* Begin GIVEN RECORDS *

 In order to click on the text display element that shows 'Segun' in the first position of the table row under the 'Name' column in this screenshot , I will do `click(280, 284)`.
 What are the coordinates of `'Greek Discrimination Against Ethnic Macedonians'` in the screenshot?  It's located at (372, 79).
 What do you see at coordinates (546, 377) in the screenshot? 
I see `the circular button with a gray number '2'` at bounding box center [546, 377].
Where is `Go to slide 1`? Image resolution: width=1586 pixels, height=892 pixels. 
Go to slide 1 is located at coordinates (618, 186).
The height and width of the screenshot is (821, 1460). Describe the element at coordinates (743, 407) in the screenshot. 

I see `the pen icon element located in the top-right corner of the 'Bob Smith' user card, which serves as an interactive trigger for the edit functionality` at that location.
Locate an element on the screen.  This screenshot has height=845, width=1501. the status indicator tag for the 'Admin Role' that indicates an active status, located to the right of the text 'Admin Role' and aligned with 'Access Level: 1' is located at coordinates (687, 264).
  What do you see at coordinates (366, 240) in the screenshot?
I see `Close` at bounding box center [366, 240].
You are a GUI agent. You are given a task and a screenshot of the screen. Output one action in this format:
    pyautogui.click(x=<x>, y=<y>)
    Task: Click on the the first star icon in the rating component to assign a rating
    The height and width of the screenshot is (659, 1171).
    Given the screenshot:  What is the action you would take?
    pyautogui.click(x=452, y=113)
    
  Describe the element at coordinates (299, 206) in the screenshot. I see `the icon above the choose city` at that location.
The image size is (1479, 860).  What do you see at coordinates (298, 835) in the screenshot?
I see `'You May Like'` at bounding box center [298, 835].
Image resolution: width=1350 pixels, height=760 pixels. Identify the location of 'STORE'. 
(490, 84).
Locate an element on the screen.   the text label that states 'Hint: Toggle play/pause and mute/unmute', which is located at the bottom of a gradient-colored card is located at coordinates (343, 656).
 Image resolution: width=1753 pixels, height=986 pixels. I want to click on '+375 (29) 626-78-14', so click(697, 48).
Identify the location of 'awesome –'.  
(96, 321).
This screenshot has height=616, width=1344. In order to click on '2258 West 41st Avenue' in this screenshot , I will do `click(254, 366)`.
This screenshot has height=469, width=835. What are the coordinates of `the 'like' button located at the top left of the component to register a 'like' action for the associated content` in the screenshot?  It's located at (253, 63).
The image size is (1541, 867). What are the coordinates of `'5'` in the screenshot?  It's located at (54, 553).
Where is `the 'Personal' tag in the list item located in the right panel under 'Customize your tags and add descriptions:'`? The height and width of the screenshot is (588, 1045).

* End GIVEN RECORDS *

Copy out every line of the listing above word for word.

**ANSWER FOR THE TASK:**
 In order to click on the text display element that shows 'Segun' in the first position of the table row under the 'Name' column in this screenshot , I will do `click(280, 284)`.
 What are the coordinates of `'Greek Discrimination Against Ethnic Macedonians'` in the screenshot?  It's located at (372, 79).
 What do you see at coordinates (546, 377) in the screenshot? 
I see `the circular button with a gray number '2'` at bounding box center [546, 377].
Where is `Go to slide 1`? Image resolution: width=1586 pixels, height=892 pixels. 
Go to slide 1 is located at coordinates (618, 186).
The height and width of the screenshot is (821, 1460). Describe the element at coordinates (743, 407) in the screenshot. 

I see `the pen icon element located in the top-right corner of the 'Bob Smith' user card, which serves as an interactive trigger for the edit functionality` at that location.
Locate an element on the screen.  This screenshot has height=845, width=1501. the status indicator tag for the 'Admin Role' that indicates an active status, located to the right of the text 'Admin Role' and aligned with 'Access Level: 1' is located at coordinates (687, 264).
  What do you see at coordinates (366, 240) in the screenshot?
I see `Close` at bounding box center [366, 240].
You are a GUI agent. You are given a task and a screenshot of the screen. Output one action in this format:
    pyautogui.click(x=<x>, y=<y>)
    Task: Click on the the first star icon in the rating component to assign a rating
    The height and width of the screenshot is (659, 1171).
    Given the screenshot:  What is the action you would take?
    pyautogui.click(x=452, y=113)
    
  Describe the element at coordinates (299, 206) in the screenshot. I see `the icon above the choose city` at that location.
The image size is (1479, 860).  What do you see at coordinates (298, 835) in the screenshot?
I see `'You May Like'` at bounding box center [298, 835].
Image resolution: width=1350 pixels, height=760 pixels. Identify the location of 'STORE'. 
(490, 84).
Locate an element on the screen.   the text label that states 'Hint: Toggle play/pause and mute/unmute', which is located at the bottom of a gradient-colored card is located at coordinates (343, 656).
 Image resolution: width=1753 pixels, height=986 pixels. I want to click on '+375 (29) 626-78-14', so click(697, 48).
Identify the location of 'awesome –'.  
(96, 321).
This screenshot has height=616, width=1344. In order to click on '2258 West 41st Avenue' in this screenshot , I will do `click(254, 366)`.
This screenshot has height=469, width=835. What are the coordinates of `the 'like' button located at the top left of the component to register a 'like' action for the associated content` in the screenshot?  It's located at (253, 63).
The image size is (1541, 867). What are the coordinates of `'5'` in the screenshot?  It's located at (54, 553).
Where is `the 'Personal' tag in the list item located in the right panel under 'Customize your tags and add descriptions:'`? The height and width of the screenshot is (588, 1045).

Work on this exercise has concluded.